Mon Aug 15 12:53:29 UTC 2016

On Mon, Aug 15, 2016 at 01:30:11PM +0100, David Woodhouse wrote:
> On Mon, 2016-08-15 at 13:23 +0100, Chris Wilson wrote:
> > On Mon, Aug 15, 2016 at 01:13:25PM +0100, David Woodhouse wrote:
> > > On Mon, 2016-08-15 at 13:05 +0100, Chris Wilson wrote:
> > > > On Mon, Aug 15, 2016 at 02:48:05PM +0300, Mika Kuoppala wrote:
> > > > > 
> > > > > + struct task_struct *task;
> > > > 
> > > > We don't need the task, we need the mm.
> > > > 
> > > > Holding the task is not sufficient.
> > > 
> > > From the pure DMA point of view, you don't need the MM at all. I handle
> > > all that from the IOMMU side so it's none of your business, darling.
> > 
> > But you don't keep the mm alive for the duration of device activity,
> > right? And you don't wait for the device to finish before releasing the
> > mmu? (iiuc intel-svm.c)
> 
> We don't "keep it alive" (i.e. bump mm->mm_users), no.
> We *did*, but it caused problems. See commit e57e58bd390a68 for the
> gory details.
> 
> Now we only bump mm->mm_count so if the process exits, the MM can still
> be torn down.
> 
> Since exit_mmap() happens before exit_files(), what happens on an
> unclean shutdown is that the GPU may start to take faults on the PASID
> which is in the process of exiting, before the corresponding file
> descriptor gets closed.
> 
> So no, we don't wait for the device to finish before releasing the MM.
> That would involve calling back into device-driver code from the
> mmu_notifier callback, with "interesting" locking constraints. We don't
> trust device drivers that much :)

With the device allocating the memory, we can keep the object alive for
as long as required for it to complete the commands and for other users.

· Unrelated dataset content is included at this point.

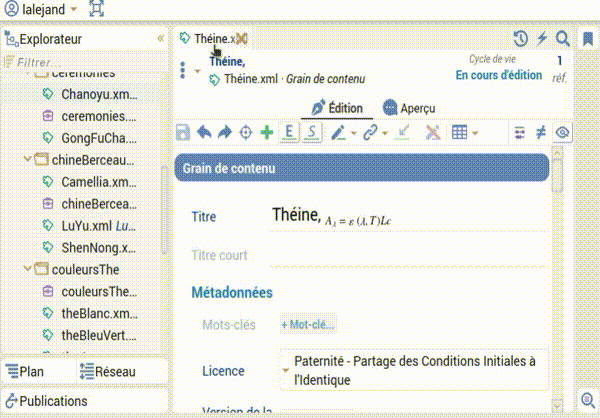The image size is (600, 418).
Task: Toggle the eye preview icon
Action: [562, 132]
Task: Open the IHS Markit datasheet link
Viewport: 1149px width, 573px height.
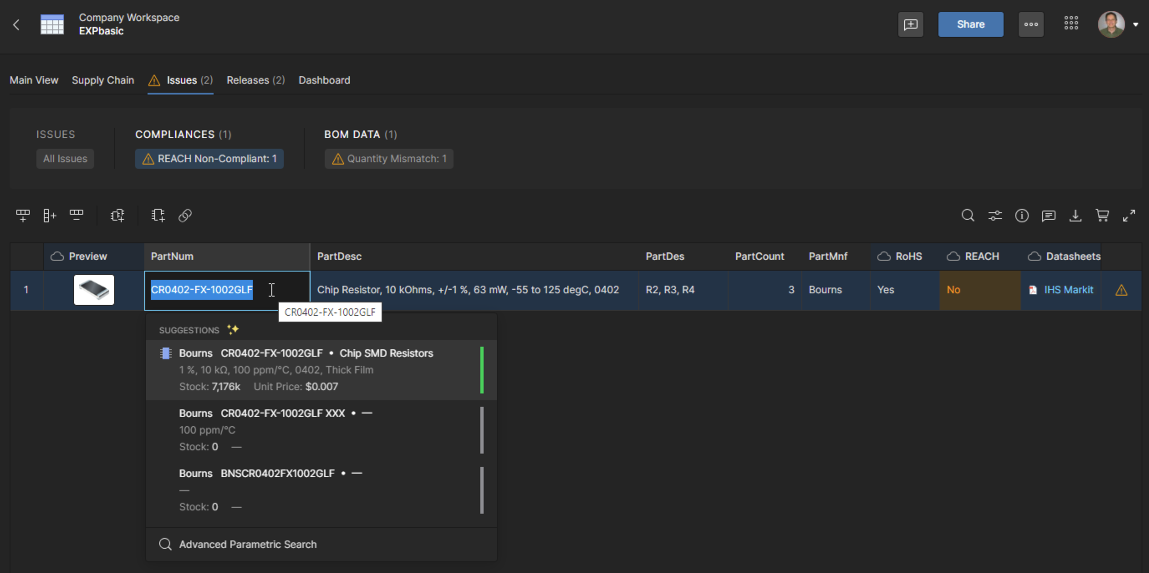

Other uses get access to the svm pages via shared memory (mmap, memfd)
and so another process copying from the buffer should be unaffected by
termination of the original process.

So it is really just what happens to commands for this client when it
dies/exits.  The kneejerk reaction is to say the pages should be kept
alive as they are now for !svm. We could be faced with a situation where
the client copies onto a shared buffer (obtaining a fence), passes that
fence over to the server scheduling an update, and die abruptly. Given
that the fence and request arrive on the server safely (the fence will
be completed even if the command is skipped or its faults filled with
zero), the server will itself proceed to present the incomplete result
from the dead client. (Presently for !svm the output will be intact.)

The question is do we accept the change in behaviour? Or I am
completely misunderstanding how the svm faulting/mmu-notifiers will
work?
-Chris

-- 
Chris Wilson, Intel Open Source Technology Centre